▶ The problem
Render every non-blank line of the items below as a Markdown table with two columns: Row, holding a sequential number, and Content, holding the line. Leave the pictures out of the table.

··· Stored data ···

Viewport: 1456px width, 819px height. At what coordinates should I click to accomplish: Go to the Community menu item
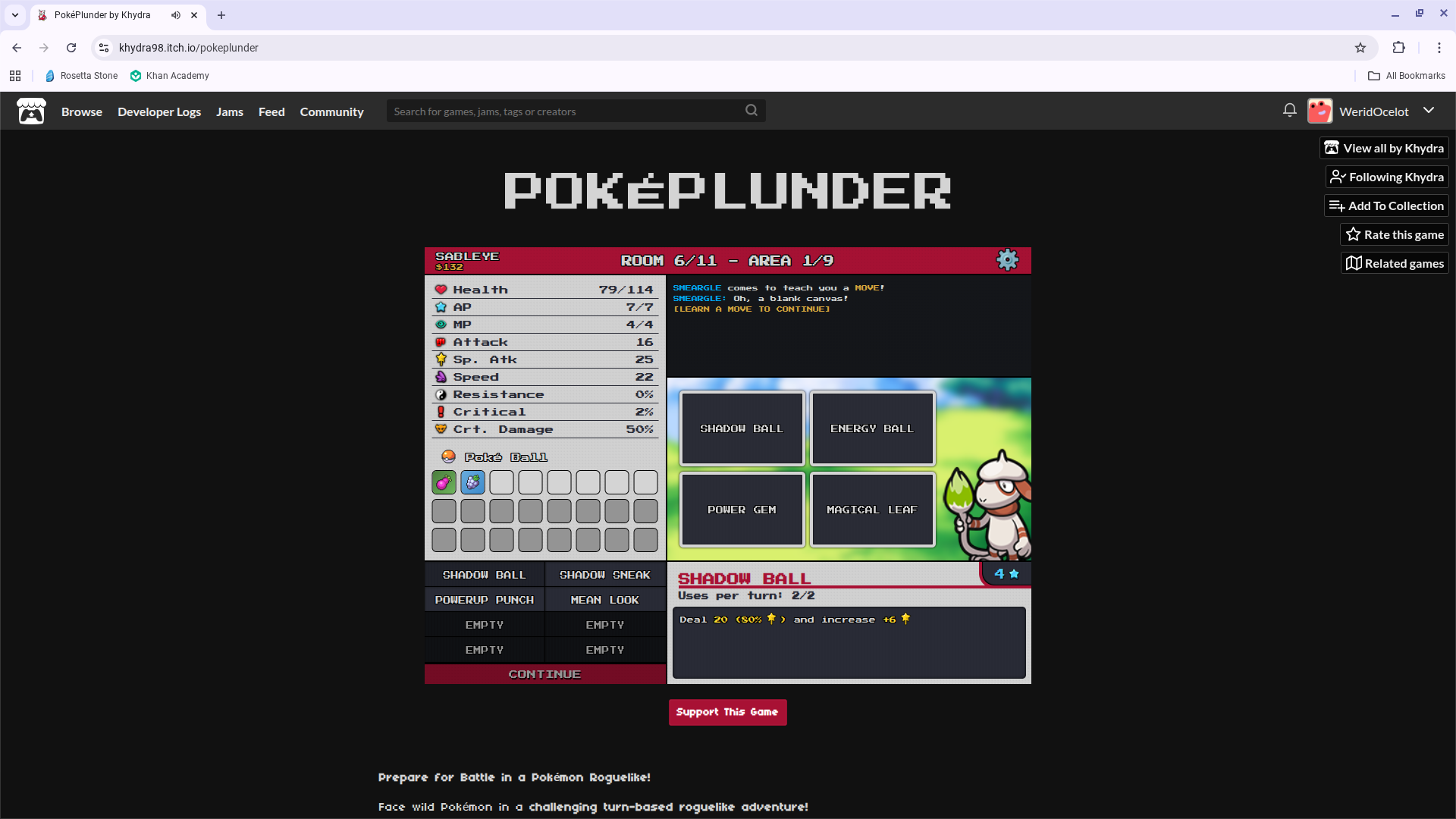(331, 111)
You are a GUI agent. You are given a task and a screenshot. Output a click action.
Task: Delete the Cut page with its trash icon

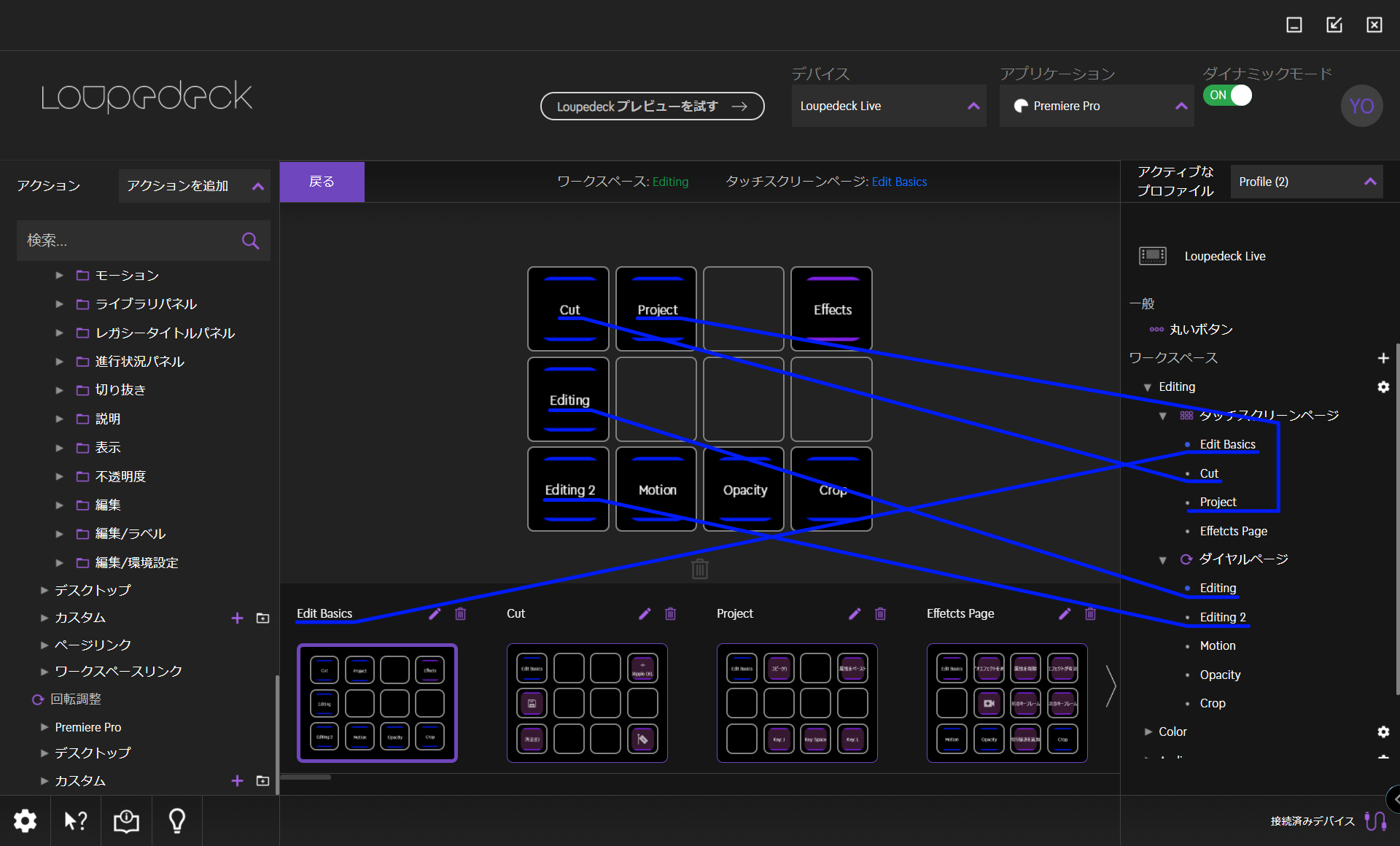670,614
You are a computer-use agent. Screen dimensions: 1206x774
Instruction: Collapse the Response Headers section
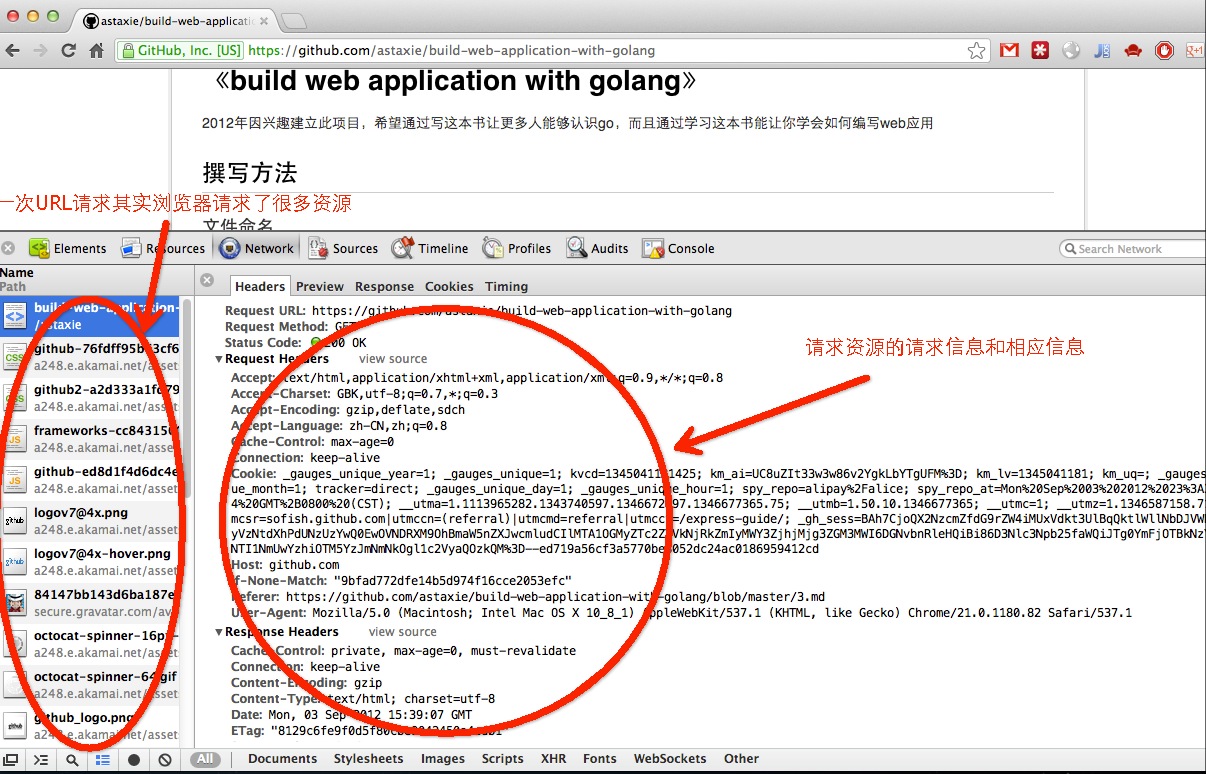[x=220, y=632]
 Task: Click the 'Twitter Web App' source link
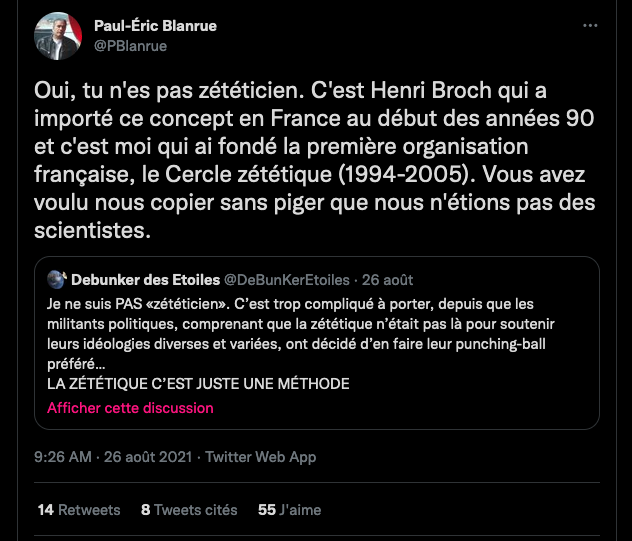[261, 457]
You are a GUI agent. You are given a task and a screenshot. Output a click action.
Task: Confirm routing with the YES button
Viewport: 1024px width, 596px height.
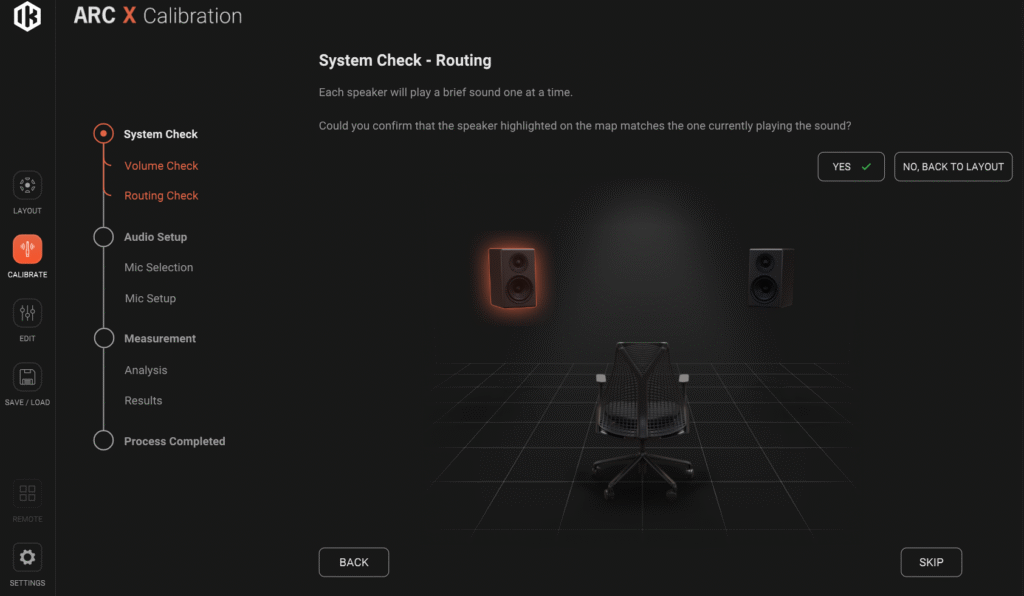tap(851, 167)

···

▶ Output below
| Row | Content |
|---|---|
| 1 | Viewport: 1456px width, 819px height. At what coordinates should I click to accomplish: Go to the Community menu item |
| 2 | (331, 111) |
| 3 | You are a GUI agent. You are given a task and a screenshot. Output a click action. |
| 4 | Task: Delete the Cut page with its trash icon |
| 5 | 670,614 |
| 6 | You are a computer-use agent. Screen dimensions: 1206x774 |
| 7 | Instruction: Collapse the Response Headers section |
| 8 | [x=220, y=632] |
| 9 |  Task: Click the 'Twitter Web App' source link |
| 10 | [261, 457] |
| 11 | You are a GUI agent. You are given a task and a screenshot. Output a click action. |
| 12 | Task: Confirm routing with the YES button |
| 13 | Viewport: 1024px width, 596px height. |
| 14 | tap(851, 167) |